• [SOURCE DOCUMENT]:

%%

Lmao good thing we’re all on ipv4
I tried to roll out ipv6 when I was sysadmin for a small ISP. ARIN gave me a /32 block with no fuss. I started handing them out only to discover most routers at the time couldn’t use them. Not much has changed. No one offers them and I just turned it off at my present job. None of my windows machine have the ipv6 stack enabled.
As a networking nerd, I am endlessly frustrated with how many otherwise smart people are just ‘fuck ipv6 lmao’
Giving me goddamn flashbacks to this https://www.youtube.com/watch?v=v26BAlfWBm8
IPv6 genuinely made some really good decisions in its design, but I do question the default “no NAT, no private network prefixes” mentality since that’s not going to work so well for average Janes and Joes
Routers simply need to block incoming unestablished packets (all modern routers allow for this) to replicate NAT security without NAT translation. Then you just punch holes through on IP addresses and ports you want to run services on and be done with it.
Now, some home routers aren’t doing this by default, but they absolutely should be. That’s just router software designers being bad, not IPv6’s fault, and would get ironed out pretty quick if there was mass adoption and IPv4 became the secondary system.
To be clear, this is not a reason not to be adopting IPv6.
Why would you think it wouldn’t work for the average Jane and Joe?
Honestly the more I think about it the more I realize I’m wrong. I was thinking someone could enable a server on their client device without realizing it but the firewall on the router would still need to be modified in that situation, and anything not requiring firewall modifications would be just as much of a security hole on IPv4
Yeah it’s a common trip up. We’re all so used to the way that things are done in IPv4 that our natural response is to try and apply IPv4 logic to IPv6, but you’re absolutely right.
Many people think NAT is a security feature but but that’s only a coincidence and it doesn’t do anything a firewall doesn’t already do. And if we take it one step further we can actually see that a firewall and IPv6 is actually more secure than NAT. The only inherent risk of port warding in NAT is that the IP you’re forwarding to is ultimately arbitrary. Think, have a port open to SMB for a publicly accessible file sharing container, then later ditching it and via DCHP your laptop picks up that old IP and now voila you’ve technically exposed your laptop. It’s not quite that simple but that’s the essence of it.
But with IPv6, IPs are no longer arbitrary. When you allow access in certain ports to a certain machine and that machine goes away, that rule will always only allow access to nowhere.
Not the person you were replying too, but I was there when we had modems and raw-dogged the internet.

%%

• [GIVEN DATA]:
%%

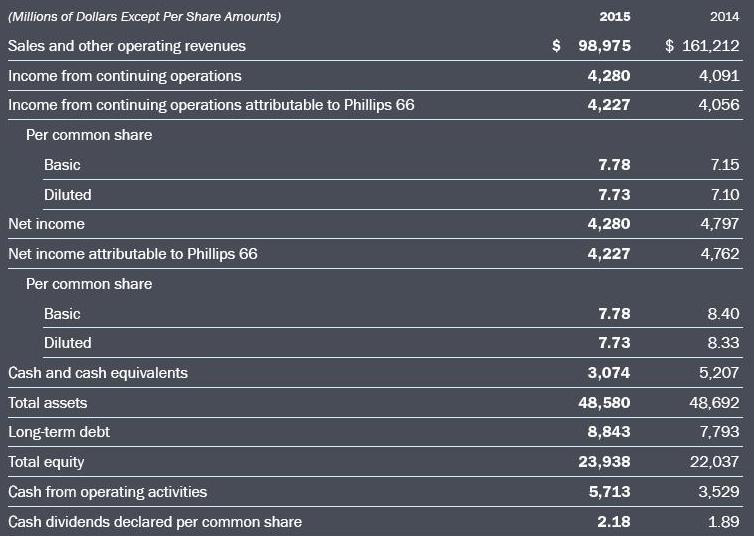
Task: Select the 2015 net income value 4,280
Action: pyautogui.click(x=609, y=224)
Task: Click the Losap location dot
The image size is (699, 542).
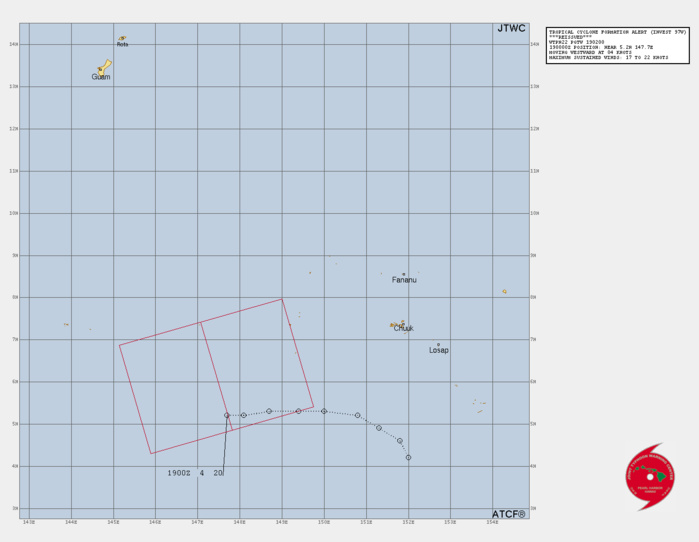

%%

• [PROBLEMS TO SOLVE]:
1/ Summarize the IPv6 discussion in two sentences.
2/ Answer these questions from the IPv6 discussion:
(a) What size block did ARIN give the sysadmin?
(b) What kind of packets do routers need to block to replicate NAT security?
(c) Which protocol's port is used in the file sharing scenario?
3/ Rewrite the IPv6 discussion from "Now, some home" to "the secondary system.", changing "home routers" to "consumer routers".
The material comes from a different source than the IPv6 discussion.

• [ANSWERS PER TASK]:
1/ One commenter who tried to roll out IPv6 at a small ISP found that most routers at the time couldn't use it, and others argue that routers blocking incoming unestablished packets can replicate NAT security without NAT translation. They add that NAT is not really a security feature and that a firewall with IPv6 is more secure, because IPv6 addresses are not arbitrary and a rule for a machine that goes away allows access to nowhere.

2/
(a) A /32 block.
(b) Incoming unestablished packets.
(c) SMB.

3/
Now, some consumer routers aren’t doing this by default, but they absolutely should be. That’s just router software designers being bad, not IPv6’s fault, and would get ironed out pretty quick if there was mass adoption and IPv4 became the secondary system.